«Yo jugaba al teatro ya siendo niña». Con tan sólo cinco años Alicia Hermida recitaba por su casa un libro de poesías, así que su madre la llevó junto a su hermana a una escuela de arte dramático, donde la aceptaron como oyente con ocho años. Desde entonces tuvo claro que su vida estaba en los escenarios, pero para ello ha tenido que luchar mucho porque «es una profesión de resistencia».
Cine, televisión y teatro; «los actores normalmente no podemos elegir, trabajas en lo que encuentras», dice resignada la veterana actriz, que confiesa, sin embargo, haber tenido que decir 'no' a muchas ofertas porque a veces le han ofrecido «cosas horribles». No es el caso de su papel como Marica del Reino en 'Divinas palabras', una obra donde Valle Inclán muestra cómo «la miseria degrada al ser humano». El montaje del Centro Dramático Ncional, dirigido por Gerardo Vera y en versión de Juan Mayorga, ha traído de nuevo (hasta el 1 de mayo) a la actriz al Arriaga de Bilbao, un lugar especial para ella porque aquí mismo cumplió quince años en su primera gira con el director José Tamayo.

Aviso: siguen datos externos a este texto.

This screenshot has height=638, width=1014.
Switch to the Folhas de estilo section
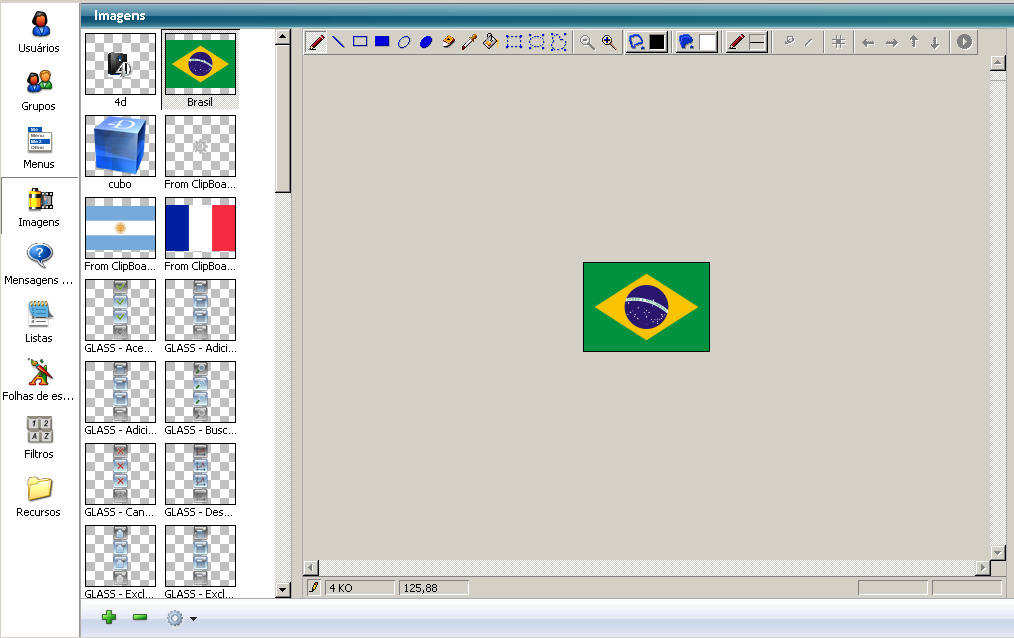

Nacida en Madrid en 1932, dice ser «optimista». Algo muy necesario en una carrera donde «la continuidad es lo más difícil porque hay poco trabajo». «Es una profesión que cansa A nosotros nos eligen.Estamos expuestos a caer en el olvido. Hay mucha gente a la que no se recuerda y es muy valiosa». El secreto para no deprimirse está en pensar que «se pueden hacer otras cosas y no obsesionarse».
Magisterio en la tele
La actriz, muy vinculada a su grupo La Barraca Teatro Popular, que la lleva continuamente a Cuba y Nicaragua para impartir talleres de arte dramático, nos muestra su lado más tierno en la televisiva 'Cuéntame', donde hace de Vicenta, aunque su principal función en la famosa serie es «matizar el texto con los actores. Toda una novedad en este medio». La serie le ha dado popularidad, algo no buscado por ella. «No me he dedicado a esto para ser famosa y ganar dinero porque para eso hubiera sido economista».
No ha matado a la niña que lleva dentro y que comenzó con ilusión porque «un actor tiene que llevar dentro esa inocencia, al igual que un poeta, un loco...A todos los seres que le empujan a vivir y a no acomodarse». Cuando el médico le pregunta por su retirada de los escenarios, sonríe y dice: «¿Pero es que me encuentro mal?